Suppose that an Ipad has an average lifespan of 5 years. We are interested in the life of the load. What is the probability that an Ipad would last more than 7 years?
The Correct Answer and Explanation is :
To determine the probability that an iPad lasts more than 7 years, assuming an average lifespan of 5 years, we typically model the lifetime of electronic devices using an exponential distribution. The probability density function (PDF) of an exponentially distributed random variable ( T ) with mean ( \lambda ) is:
[
f(t) = \frac{1}{\lambda} e^{-t/\lambda}, \quad t \geq 0
]
where ( \lambda ) is the mean lifespan (in this case, 5 years). The cumulative distribution function (CDF), which gives the probability that the iPad lasts at most ( t ) years, is:
[
P(T \leq t) = 1 – e^{-t/\lambda}
]
We want to find the probability that an iPad lasts more than 7 years, which is given by:
[
P(T > 7) = 1 – P(T \leq 7) = e^{-7/5}
]
Now, calculating:
[
P(T > 7) = e^{-7/5} = e^{-1.4} \approx 0.2466
]
Explanation:
The exponential distribution is commonly used for modeling the lifespan of electronic devices due to its memoryless property, meaning that the probability of survival beyond a certain time is independent of how long the device has already lasted.

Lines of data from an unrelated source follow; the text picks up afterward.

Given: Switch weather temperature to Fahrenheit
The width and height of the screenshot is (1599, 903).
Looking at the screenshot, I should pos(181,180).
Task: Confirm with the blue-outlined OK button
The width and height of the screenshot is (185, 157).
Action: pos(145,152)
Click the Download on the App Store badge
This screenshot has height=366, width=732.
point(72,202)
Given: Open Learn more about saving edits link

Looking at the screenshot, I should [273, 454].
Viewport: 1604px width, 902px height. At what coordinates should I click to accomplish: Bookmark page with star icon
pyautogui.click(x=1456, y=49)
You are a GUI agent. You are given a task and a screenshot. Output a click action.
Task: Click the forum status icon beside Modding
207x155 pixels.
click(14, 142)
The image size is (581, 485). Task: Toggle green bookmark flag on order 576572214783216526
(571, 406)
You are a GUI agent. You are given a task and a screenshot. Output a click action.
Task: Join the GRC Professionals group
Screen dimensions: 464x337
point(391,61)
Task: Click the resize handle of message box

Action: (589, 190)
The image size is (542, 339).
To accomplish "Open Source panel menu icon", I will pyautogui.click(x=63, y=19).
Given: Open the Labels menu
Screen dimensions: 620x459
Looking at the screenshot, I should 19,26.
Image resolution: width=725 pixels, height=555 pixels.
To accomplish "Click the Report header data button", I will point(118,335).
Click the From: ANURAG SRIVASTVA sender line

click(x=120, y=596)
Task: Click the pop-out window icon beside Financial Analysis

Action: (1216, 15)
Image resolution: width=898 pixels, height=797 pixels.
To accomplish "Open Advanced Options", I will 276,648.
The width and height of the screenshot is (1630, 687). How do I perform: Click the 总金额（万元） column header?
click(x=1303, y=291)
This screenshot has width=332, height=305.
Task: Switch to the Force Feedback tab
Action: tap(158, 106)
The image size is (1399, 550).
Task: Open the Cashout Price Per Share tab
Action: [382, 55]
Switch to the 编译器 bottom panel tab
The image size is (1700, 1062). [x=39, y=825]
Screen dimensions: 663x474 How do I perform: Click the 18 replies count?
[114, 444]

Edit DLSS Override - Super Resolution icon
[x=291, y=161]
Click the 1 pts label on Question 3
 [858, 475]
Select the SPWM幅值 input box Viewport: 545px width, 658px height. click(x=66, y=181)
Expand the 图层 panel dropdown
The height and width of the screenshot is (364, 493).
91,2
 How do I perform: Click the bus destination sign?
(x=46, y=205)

In this case, the mean lifespan of an iPad is 5 years. The exponential model assumes that failure happens at a constant rate over time, making it a reasonable approximation for devices that degrade due to wear and tear.
By computing ( P(T > 7) = e^{-7/5} \approx 0.2466 ), we find that there is approximately a 24.66% chance that an iPad lasts more than 7 years. This suggests that while some iPads will last significantly longer than expected, most will fail within or around the 5-year mark.
This model can also be used for reliability analysis of other electronic devices, helping consumers and manufacturers estimate product longevity.